## Short task 1
According to the passage about the parable of the rich man and Lazarus, what should men with wealth and social position not take at feasts?
## Short task 2
Continue the passage about the parable of the rich man and Lazarus from its last sentence.
======== Selected text ========
This parable of the rich man and Lazarus is one in a series of lengthy parables Jesus shared with a large traveling crowd.

These crowds included Jesus’ disciples, tax collectors and sinners, Pharisees, lawyers, and scribes (Luke 14:25; 15:1,3,8,11; 16:1, 14). The parables primarily concern well-off or rich men. They are about the father who throws a lavish feast for his younger son when he returns home penniless after having squandered the inheritance given him (15:11-32); the owner of a hundred sheep who recovers the one that strayed from the flock (15:3-7); the rich man who accuses his slave manager of squandering his property (16:1-13); and a rich man who has no compassion for a poor man named Lazarus (16:19-31), which is our Gospel text for this week.

Luke’s Jesus offers significant advice for men with wealth and social position: they should not take the VIP seats at feasts (Luke 14:7); they should invite the poor, dis-eased, and marginalized to their lavish feasts rather than their elite friends and family and folks who can return the invitation (14:21-24); consider selling all their possessions and redistribute the proceeds to the poor (18:18-25); be commended for giving half their possessions to the poor and making restitution to those they defrauded (19:1-10); and he shames the rich who contribute gifts to the Temple from their wealth, while a poor widow gives her; she sacrificed (too) much and they gifted relatively little (21:1-4). Unlike most politicians today who focus on the so-called “middle class” as if the poor matter less/little, Jesus is concerned with the poor, sick, and marginalized. As wealth becomes concentrated with the top one to two percent of a population, masses live in poverty. Jesus attempts to raise the consciousness of the rich about poverty, compassion, and social inequality.
======== Information shown ========
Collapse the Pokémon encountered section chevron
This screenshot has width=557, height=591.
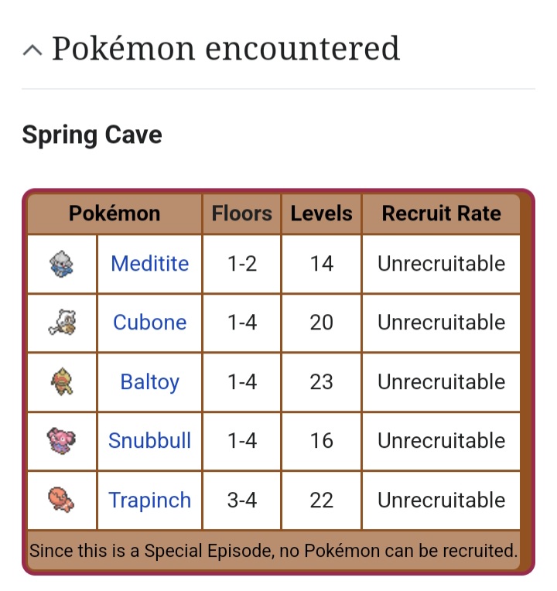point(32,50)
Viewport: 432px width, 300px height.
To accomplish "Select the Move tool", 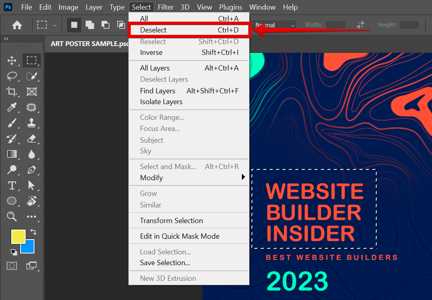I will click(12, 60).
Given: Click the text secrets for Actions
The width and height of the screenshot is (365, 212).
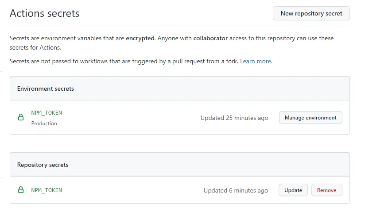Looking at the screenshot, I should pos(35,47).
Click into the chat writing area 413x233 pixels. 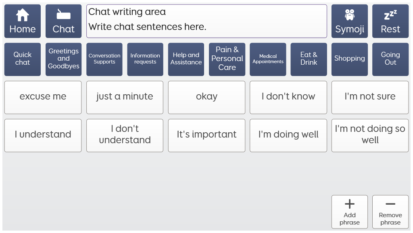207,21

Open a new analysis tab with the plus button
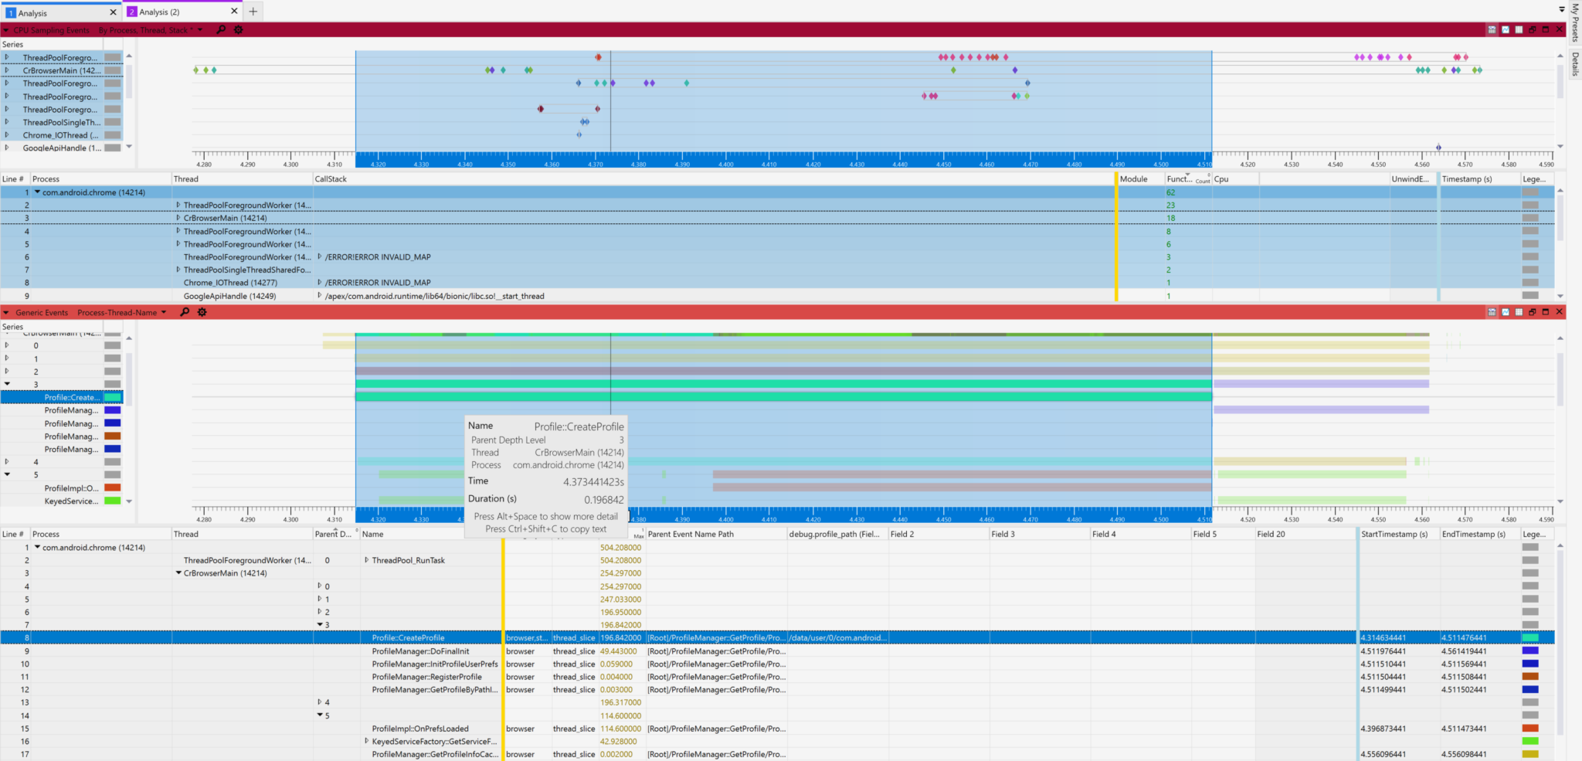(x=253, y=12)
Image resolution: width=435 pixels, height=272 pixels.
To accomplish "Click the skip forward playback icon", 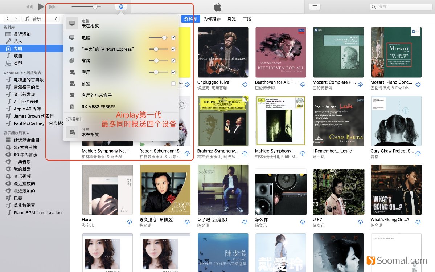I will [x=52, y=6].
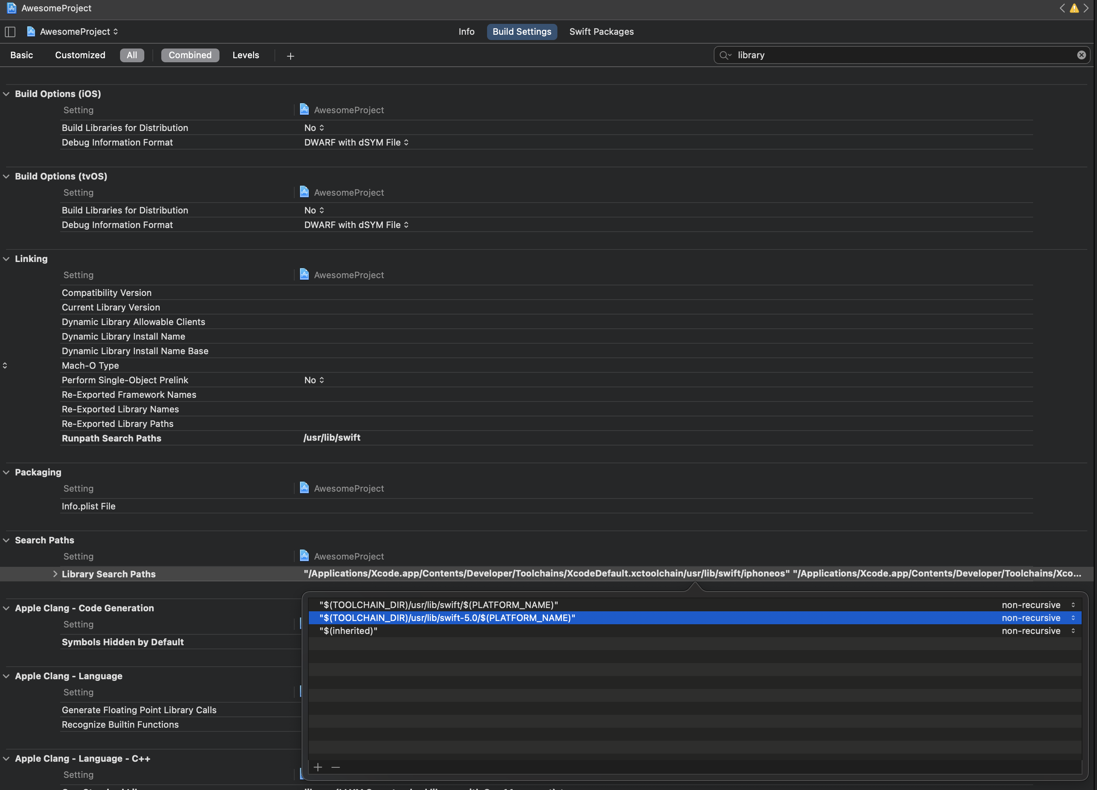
========
======== Information shown ========
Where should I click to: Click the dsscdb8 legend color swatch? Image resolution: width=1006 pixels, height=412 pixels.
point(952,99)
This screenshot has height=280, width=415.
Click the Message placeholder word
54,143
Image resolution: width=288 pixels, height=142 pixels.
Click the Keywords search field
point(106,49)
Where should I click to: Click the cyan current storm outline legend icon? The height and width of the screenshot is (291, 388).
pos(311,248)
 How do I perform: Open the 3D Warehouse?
========
======== Information shown ========
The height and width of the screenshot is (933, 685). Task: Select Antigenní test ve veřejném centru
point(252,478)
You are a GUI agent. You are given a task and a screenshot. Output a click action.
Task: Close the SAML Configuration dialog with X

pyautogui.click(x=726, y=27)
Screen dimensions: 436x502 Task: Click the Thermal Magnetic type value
========
## Result 1
The VIP seats.

## Result 2
In our parable the rich man is anonymous; he wears purple attire made of fine linen, which is the color of royalty and is of high social status. He eats as lavishly as he dresses, as do other elites and rich people (Luke 16:19; see also 15:22-23). As he feasts and wears expensive clothing in his gated house, a poor hungry man languishes at the base of the rich man’s gate. His name is Lazarus. Naming him humanizes him. Perhaps leaving the rich man nameless signifies how love of wealth over love of people dehumanizes and desensitizes people to others’ suffering so that ‘subordinates’ are treated with indifference, hatred, and cruelty.

Nevertheless, Lazarus hopes to eat at least the crumbs and leftovers from the rich man’s feasts. A society desensitized to suffering and hunger would rather have pets than hungry human beings eat the leftovers. Not that pets shouldn’t eat either. Only the dogs show mercy on Lazarus, licking his sore-covered body. Perhaps, Lazarus hoped each day would be different. Perhaps, the base of the gate surrounding the rich man’s house was the safest place for a poor man without shelter to sleep and beg.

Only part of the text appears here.